Example 3 discloses a laboratory experiment showing the satisfactory properties of the highly concentrated starch solution produced with the method according to the present invention and used in a coating color for a top coating. A reference coating color and 3 different test coating colors, A-C are prepared wherein each of A-C is represented by two different test solu- tions having different latex and starch concentrations, respectively. The different coating colors are evaluated in view of water retention and the surface strength is evaluated on coated papers.

The coating colors used are prepared according to a typical top coating recipe. Both the reference coating color and the test coating colors contain 100% calcium carbonate, HC 90, as pigment. The reference coating color contains 7 parts of latex as a binder and 0.3 parts of a synthetic thickener. The test coating colors contain 5 and 3 parts, respectively, of latex as a binder, 0.1 part of a synthetic thickener, and 2 and 4 parts, respectively, of a starch as a biopolymer binder. The total dry content of the coating colors is set to 72% and the viscosity target for the colors is 1500 mPa-s.

According to the standard procedure for the preparation of the coating colors, the pigments are first dispersed for 15 minutes, and then the latex is added during 5 minutes. In the test coating colors the addition of latex is followed by addition of the starch during 20 minutes. Finally, the synthetic thickener is added, and each coating color is then dispersed during another 20 minutes.
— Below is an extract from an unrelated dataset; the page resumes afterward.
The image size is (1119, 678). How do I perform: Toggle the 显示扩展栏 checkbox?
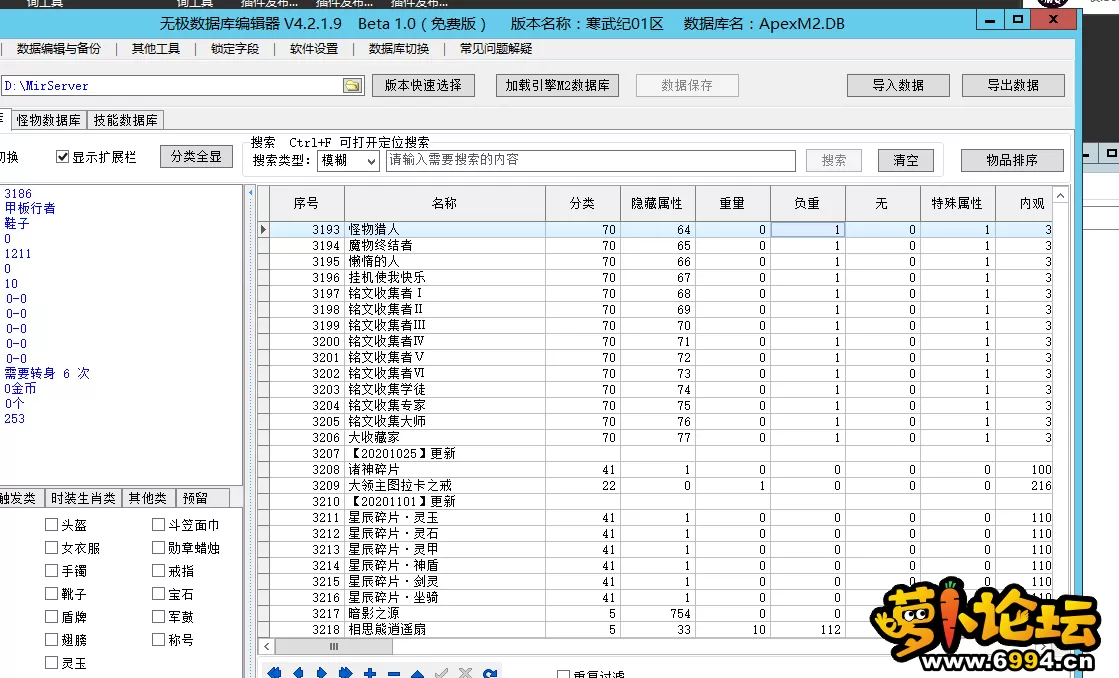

Directly after the preparation of the coating colors the water retention and the viscosity is measured.

The water retention of the coating colors is measured with an Abo Akademi Gravimetric meter, AA-GWR. The viscosity is measured with a Nitec viscosimeter Rl:1 :m, RVT at 100 rpm at 27°C.

Then the coating colors are applied with 10 g/m ² as a top coat to a paper in a SUMIT lab coater CU 5/200. The paper has before been surface sized. The surface strength of the top coated paper is evaluated according to standard procedures at a speed of 0.5 m/s. The results obtained show that a highly concentrated starch solution prepared and used according to the present invention gives a better result in view of water retention and surface strength compared to a conventional binder. The results are illustrated in Table 3 below. Table 3

Coating Latex Starch Water Surface color (parts) (parts) retention strength

Reference ¹ 7 — 0 0

A ² 5/3 2/4 +/+ +/+

B ³ 5/3 2/4 ++/++ +/+

C ⁴ 5/3 2/4 ++/++ ++/++

¹ Coating color without starch;

² Coating color containing highly concentrated potato dextrin

3Coating color containing highly concentrated potato (OX);

⁴ Coating color containing highly concentrated potato (HP + OX);

(0 in the table = reference point)

(+ and ++ = improved result in relation to reference point) As to the cost aspect, the method according to the present invention exemplified in Example 3 allows a maintained or increased coating color dry content, which in relation to the conventional recipe with a starch dry content of less than 40% results in cost reductions due to a reduced energy consumption (KJ/ton paper) for evaporation of water from the coating odor and due to an increased paper production (ton paper/h) involving an increased utilization. Further, as stated above, the method according to the present invention also allows a reduction of the amount of latex in the coating color and thereby also a cost reduction. The cost reductions disclosed above more than well compensate for the initial energy cost for the increase of the starch dry matter content from what is possible to obtain with conventional techniques up to starch dry matter contents of more than 40%.